Data for this exercise »
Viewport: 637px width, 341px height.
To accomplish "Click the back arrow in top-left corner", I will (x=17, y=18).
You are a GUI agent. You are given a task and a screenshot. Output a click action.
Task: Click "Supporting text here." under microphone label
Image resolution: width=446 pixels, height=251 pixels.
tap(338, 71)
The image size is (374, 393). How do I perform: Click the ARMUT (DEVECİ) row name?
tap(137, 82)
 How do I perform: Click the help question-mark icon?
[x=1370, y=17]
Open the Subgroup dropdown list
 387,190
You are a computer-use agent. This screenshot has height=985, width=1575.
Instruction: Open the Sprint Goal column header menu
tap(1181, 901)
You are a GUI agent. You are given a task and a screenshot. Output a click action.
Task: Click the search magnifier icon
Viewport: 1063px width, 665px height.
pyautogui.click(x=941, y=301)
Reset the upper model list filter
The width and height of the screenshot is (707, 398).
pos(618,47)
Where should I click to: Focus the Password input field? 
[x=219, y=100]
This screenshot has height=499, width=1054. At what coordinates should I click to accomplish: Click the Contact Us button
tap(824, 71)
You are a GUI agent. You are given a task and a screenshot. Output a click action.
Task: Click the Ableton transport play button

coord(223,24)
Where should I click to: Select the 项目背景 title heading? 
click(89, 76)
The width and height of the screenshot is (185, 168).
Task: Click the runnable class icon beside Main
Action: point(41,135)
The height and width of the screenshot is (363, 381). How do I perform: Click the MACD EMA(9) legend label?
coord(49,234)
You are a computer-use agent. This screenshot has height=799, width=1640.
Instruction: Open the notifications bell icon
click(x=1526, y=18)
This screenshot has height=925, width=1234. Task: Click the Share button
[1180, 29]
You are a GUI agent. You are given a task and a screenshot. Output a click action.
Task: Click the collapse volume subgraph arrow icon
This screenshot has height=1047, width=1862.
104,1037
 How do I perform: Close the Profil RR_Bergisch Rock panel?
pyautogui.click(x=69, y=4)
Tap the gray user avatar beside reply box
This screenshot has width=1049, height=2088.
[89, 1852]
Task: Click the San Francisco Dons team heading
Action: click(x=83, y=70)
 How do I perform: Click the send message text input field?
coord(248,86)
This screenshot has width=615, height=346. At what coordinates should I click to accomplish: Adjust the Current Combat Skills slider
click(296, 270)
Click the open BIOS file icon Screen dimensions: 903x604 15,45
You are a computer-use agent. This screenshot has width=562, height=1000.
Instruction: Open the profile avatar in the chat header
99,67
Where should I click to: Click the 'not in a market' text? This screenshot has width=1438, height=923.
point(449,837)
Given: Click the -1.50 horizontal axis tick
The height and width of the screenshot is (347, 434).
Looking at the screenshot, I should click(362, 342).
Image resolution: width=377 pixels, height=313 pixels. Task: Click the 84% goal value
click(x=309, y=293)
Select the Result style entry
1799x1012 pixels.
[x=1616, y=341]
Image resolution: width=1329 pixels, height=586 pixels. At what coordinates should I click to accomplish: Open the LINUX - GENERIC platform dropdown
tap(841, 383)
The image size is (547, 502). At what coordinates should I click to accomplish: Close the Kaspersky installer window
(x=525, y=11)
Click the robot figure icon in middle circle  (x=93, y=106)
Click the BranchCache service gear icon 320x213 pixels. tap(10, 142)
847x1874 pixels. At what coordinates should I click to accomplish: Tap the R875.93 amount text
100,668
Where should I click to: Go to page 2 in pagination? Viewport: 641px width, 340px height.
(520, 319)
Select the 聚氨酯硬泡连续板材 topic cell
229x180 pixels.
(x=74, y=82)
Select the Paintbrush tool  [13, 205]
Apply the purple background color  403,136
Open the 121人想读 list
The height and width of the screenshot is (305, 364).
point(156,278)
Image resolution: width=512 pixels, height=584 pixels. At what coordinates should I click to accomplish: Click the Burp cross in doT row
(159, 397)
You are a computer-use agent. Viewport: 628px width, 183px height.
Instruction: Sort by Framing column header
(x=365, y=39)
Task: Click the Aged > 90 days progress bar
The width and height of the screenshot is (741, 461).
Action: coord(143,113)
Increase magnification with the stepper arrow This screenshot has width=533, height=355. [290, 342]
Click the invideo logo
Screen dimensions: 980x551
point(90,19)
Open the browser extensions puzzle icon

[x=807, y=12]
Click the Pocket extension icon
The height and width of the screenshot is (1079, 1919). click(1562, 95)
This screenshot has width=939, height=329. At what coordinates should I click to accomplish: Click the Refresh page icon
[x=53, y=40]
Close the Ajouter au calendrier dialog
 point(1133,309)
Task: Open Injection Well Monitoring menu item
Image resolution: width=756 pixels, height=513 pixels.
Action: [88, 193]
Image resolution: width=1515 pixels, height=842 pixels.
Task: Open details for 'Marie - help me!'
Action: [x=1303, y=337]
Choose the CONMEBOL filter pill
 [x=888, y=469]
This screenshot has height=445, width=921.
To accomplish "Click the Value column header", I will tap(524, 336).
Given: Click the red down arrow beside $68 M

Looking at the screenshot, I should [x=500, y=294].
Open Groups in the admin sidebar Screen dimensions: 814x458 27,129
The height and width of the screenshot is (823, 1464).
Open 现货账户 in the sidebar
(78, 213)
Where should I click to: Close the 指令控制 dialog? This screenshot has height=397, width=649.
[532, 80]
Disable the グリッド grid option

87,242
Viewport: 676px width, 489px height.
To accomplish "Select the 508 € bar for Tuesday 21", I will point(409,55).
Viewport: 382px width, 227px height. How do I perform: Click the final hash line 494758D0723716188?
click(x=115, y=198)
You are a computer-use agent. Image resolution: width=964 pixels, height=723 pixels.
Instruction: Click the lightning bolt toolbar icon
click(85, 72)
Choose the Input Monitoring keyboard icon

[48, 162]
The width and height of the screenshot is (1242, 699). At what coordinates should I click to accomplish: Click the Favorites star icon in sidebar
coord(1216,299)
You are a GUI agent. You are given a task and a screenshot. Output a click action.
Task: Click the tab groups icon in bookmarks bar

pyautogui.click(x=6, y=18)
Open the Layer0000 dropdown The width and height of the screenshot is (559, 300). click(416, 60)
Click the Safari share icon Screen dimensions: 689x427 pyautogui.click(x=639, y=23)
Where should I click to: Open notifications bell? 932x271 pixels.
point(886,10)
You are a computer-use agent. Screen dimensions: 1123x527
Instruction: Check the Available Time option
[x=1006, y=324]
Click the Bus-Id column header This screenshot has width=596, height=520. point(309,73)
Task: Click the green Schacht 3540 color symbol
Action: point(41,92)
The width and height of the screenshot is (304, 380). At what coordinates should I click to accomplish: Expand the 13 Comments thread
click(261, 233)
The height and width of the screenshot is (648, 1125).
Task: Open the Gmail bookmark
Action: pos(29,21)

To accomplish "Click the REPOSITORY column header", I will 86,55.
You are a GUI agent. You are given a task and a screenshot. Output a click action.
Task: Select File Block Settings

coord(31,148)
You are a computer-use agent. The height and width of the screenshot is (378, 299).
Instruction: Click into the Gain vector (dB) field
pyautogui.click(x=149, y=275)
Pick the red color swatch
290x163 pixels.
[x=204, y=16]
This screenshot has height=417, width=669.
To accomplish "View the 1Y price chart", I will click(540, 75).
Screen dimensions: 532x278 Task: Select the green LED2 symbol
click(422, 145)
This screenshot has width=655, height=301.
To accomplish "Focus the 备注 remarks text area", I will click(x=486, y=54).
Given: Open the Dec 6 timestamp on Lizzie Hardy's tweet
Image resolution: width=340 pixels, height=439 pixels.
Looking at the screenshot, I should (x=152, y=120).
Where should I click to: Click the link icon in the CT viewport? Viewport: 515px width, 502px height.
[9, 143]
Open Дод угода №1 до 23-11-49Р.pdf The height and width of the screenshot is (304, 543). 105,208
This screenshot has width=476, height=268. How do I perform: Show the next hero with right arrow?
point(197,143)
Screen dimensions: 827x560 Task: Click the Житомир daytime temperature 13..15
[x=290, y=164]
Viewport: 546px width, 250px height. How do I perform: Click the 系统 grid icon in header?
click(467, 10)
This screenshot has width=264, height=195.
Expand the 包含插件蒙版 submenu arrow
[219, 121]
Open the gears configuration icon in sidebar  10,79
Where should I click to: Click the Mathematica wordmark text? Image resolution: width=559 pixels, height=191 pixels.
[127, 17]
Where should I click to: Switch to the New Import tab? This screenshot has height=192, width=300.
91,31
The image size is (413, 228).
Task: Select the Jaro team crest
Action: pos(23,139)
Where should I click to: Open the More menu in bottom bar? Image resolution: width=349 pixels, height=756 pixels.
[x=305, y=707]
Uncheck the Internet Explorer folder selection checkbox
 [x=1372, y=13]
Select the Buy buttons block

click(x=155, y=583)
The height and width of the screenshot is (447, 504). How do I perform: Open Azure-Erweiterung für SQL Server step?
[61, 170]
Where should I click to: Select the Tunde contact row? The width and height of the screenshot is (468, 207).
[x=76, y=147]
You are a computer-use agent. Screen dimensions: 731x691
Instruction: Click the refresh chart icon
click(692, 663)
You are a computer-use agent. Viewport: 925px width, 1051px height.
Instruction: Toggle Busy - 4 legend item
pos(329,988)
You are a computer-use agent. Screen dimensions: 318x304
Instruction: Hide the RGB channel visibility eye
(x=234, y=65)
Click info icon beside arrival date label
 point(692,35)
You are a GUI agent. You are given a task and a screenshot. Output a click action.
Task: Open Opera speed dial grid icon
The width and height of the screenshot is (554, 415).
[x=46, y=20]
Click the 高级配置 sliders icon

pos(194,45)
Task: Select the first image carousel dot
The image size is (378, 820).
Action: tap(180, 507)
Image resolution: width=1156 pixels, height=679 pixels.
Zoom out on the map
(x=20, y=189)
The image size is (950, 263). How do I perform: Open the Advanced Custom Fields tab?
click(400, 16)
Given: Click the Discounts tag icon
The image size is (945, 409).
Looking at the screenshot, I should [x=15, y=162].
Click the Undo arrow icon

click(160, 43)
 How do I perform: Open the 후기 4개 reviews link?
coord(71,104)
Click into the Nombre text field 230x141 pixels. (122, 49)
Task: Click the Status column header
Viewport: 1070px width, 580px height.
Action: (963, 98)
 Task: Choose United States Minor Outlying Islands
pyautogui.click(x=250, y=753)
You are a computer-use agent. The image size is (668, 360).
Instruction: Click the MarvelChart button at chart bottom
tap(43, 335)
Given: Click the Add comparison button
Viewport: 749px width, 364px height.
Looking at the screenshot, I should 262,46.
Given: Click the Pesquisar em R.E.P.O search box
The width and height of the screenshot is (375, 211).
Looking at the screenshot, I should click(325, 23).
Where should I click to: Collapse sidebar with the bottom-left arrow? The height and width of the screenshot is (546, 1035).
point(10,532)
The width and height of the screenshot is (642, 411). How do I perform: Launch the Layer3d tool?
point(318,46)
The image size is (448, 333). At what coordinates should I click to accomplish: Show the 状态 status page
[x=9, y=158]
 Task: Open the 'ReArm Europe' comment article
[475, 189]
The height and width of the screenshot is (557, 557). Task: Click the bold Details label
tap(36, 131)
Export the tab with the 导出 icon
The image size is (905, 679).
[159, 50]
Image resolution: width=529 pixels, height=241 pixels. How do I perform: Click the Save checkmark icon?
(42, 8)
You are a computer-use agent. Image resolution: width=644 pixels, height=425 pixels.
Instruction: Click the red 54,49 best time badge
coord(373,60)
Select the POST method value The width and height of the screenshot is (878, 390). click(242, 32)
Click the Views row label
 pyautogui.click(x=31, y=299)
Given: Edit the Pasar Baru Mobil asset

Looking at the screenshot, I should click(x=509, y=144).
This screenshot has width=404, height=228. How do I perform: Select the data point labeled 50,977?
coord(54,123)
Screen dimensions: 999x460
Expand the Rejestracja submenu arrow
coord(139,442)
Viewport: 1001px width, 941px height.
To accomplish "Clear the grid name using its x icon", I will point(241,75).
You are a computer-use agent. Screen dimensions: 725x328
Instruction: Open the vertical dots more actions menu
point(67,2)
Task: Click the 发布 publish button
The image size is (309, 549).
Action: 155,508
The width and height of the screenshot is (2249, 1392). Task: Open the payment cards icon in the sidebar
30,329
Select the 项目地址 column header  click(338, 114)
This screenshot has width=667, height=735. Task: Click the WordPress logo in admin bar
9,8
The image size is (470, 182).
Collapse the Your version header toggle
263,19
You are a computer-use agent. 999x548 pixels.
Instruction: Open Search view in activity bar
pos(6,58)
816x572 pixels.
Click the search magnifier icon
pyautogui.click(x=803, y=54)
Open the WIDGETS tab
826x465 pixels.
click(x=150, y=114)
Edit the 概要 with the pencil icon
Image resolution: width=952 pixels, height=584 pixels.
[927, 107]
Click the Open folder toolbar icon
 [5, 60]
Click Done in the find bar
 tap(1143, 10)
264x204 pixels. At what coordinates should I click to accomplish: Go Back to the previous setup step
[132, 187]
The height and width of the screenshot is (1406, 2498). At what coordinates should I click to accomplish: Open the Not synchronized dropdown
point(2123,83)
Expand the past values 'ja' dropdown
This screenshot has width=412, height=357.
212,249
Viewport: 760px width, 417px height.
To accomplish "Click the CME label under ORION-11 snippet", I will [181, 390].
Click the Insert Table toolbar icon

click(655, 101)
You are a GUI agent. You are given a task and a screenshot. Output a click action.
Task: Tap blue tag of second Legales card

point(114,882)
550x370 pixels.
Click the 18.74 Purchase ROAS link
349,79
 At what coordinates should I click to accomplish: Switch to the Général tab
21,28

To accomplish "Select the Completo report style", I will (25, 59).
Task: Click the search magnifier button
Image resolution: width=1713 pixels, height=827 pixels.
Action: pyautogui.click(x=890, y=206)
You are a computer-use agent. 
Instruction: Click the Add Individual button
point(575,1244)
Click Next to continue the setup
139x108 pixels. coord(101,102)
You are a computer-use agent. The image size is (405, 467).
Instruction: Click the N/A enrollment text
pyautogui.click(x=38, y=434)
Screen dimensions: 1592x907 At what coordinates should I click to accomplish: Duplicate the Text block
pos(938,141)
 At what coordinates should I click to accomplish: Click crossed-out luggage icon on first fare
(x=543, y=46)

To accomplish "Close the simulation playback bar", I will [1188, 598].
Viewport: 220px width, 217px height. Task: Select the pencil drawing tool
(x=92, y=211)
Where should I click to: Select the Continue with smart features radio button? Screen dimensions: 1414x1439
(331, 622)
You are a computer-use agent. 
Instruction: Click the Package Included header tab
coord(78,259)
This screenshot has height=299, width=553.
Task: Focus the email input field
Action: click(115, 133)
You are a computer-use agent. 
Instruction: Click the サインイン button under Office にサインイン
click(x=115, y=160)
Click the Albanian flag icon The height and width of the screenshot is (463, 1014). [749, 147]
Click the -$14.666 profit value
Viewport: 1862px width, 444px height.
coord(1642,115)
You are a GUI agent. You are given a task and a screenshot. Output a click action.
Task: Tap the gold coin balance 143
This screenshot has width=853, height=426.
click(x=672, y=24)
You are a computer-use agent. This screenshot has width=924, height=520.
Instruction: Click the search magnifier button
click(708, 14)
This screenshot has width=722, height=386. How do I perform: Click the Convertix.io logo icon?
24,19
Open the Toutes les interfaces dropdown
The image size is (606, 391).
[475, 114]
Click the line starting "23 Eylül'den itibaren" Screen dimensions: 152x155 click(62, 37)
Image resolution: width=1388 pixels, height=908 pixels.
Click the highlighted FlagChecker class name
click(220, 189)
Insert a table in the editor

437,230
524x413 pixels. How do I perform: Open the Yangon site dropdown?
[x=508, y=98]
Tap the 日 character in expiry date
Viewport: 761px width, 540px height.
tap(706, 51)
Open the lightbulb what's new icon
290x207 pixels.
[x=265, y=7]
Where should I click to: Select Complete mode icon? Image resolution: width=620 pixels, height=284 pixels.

Problem to work on » Rewrite the listing lines starting at the line containing "Image resolution: width=1329" and ending at the line containing "(x=365, y=39)", replacing "Paintbrush" with "Pencil" and keeping everything else unchanged.

Answer to this exercise »
Image resolution: width=1329 pixels, height=586 pixels. At what coordinates should I click to accomplish: Open the LINUX - GENERIC platform dropdown
tap(841, 383)
The image size is (547, 502). At what coordinates should I click to accomplish: Close the Kaspersky installer window
(x=525, y=11)
Click the robot figure icon in middle circle  (x=93, y=106)
Click the BranchCache service gear icon 320x213 pixels. tap(10, 142)
847x1874 pixels. At what coordinates should I click to accomplish: Tap the R875.93 amount text
100,668
Where should I click to: Go to page 2 in pagination? Viewport: 641px width, 340px height.
(520, 319)
Select the 聚氨酯硬泡连续板材 topic cell
229x180 pixels.
(x=74, y=82)
Select the Pencil tool  [13, 205]
Apply the purple background color  403,136
Open the 121人想读 list
The height and width of the screenshot is (305, 364).
point(156,278)
Image resolution: width=512 pixels, height=584 pixels. At what coordinates should I click to accomplish: Click the Burp cross in doT row
(159, 397)
You are a computer-use agent. Viewport: 628px width, 183px height.
Instruction: Sort by Framing column header
(x=365, y=39)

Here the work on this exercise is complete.